Perhaps verification results in higher quality code. But this is not obviously true: correctness is not quality. We might hope that high quality code is readable and easily understood, that it should be as self-contained and independent from the rest of the system, that it is efficient and economical. There is no a priori reason to believe that verification would grant us any of these properties. No matter how horrible some code is, as long as it is correct, there exists a proof which vouches for its correctness.
But as anyone who has gone through the sweat and tears of verifying a program can tell you, formal verification really does make your code better. Here's the secret: proving theorems is really hard. If we want any hope to successfully prove something about a program, we must to make reasoning about the code as easy as possible. A program under verification irresistibly gravitates towards it’s most “reasonable” form, because otherwise the proofs are simply too arduous to carry out. And in this form, the tenets of high quality code follow.

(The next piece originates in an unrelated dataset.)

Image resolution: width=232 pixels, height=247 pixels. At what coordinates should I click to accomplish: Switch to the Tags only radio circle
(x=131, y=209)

Take for example Bedrock, a system for building verified low-level programs which manipulate pointers and registers. These are programs that deal with mutable state, a feature which is well known to dramatically increase the difficulty of reasoning. Bedrock, and many systems like it, would be dead out of the water if not for the development of an important system called separation logic. The central idea behind it is so obvious to any experienced practitioner it is barely worth stating: private local state is easier to reason about than public global state—modularity is good. It enforces this through a clever formalism, the star operator, which combines two assertions about two regions of memory while assuring that the regions are disjoint. Regardless, the end result is this: if your components are independent, the theorem proving is easy; if your components are tangled together, the theorem proving is hard. You do the math.
But it doesn’t stop there. When different components do interact, the principle of encapsulation says that I do not want to know all of the gory details of a component, just its high-level interface. In theorem prover land, “all of the gory details” means unmanageably large facts about many pointers, and a "high-level interface" is an abstract predicate which rolls up all of these facts into a single, cohesive logical fact (“this is a linked list.”) Developing these predicates is critical to keeping your theorem statements concise and understandable, and in higher-order provers like Bedrock, they can apply not only to data but also to code, i.e. function pointers.
The tenets of high quality code speak for code that is written for humans to understand, and not just machines to execute. But code that is written for machines to understand have many of the same properties that are valued by humans, for if they do not, getting the machine to “understand” becomes an impossible task. Computers may be simple-minded, but all that means is code a computer can understand is code that you can understand too. And that is high quality code.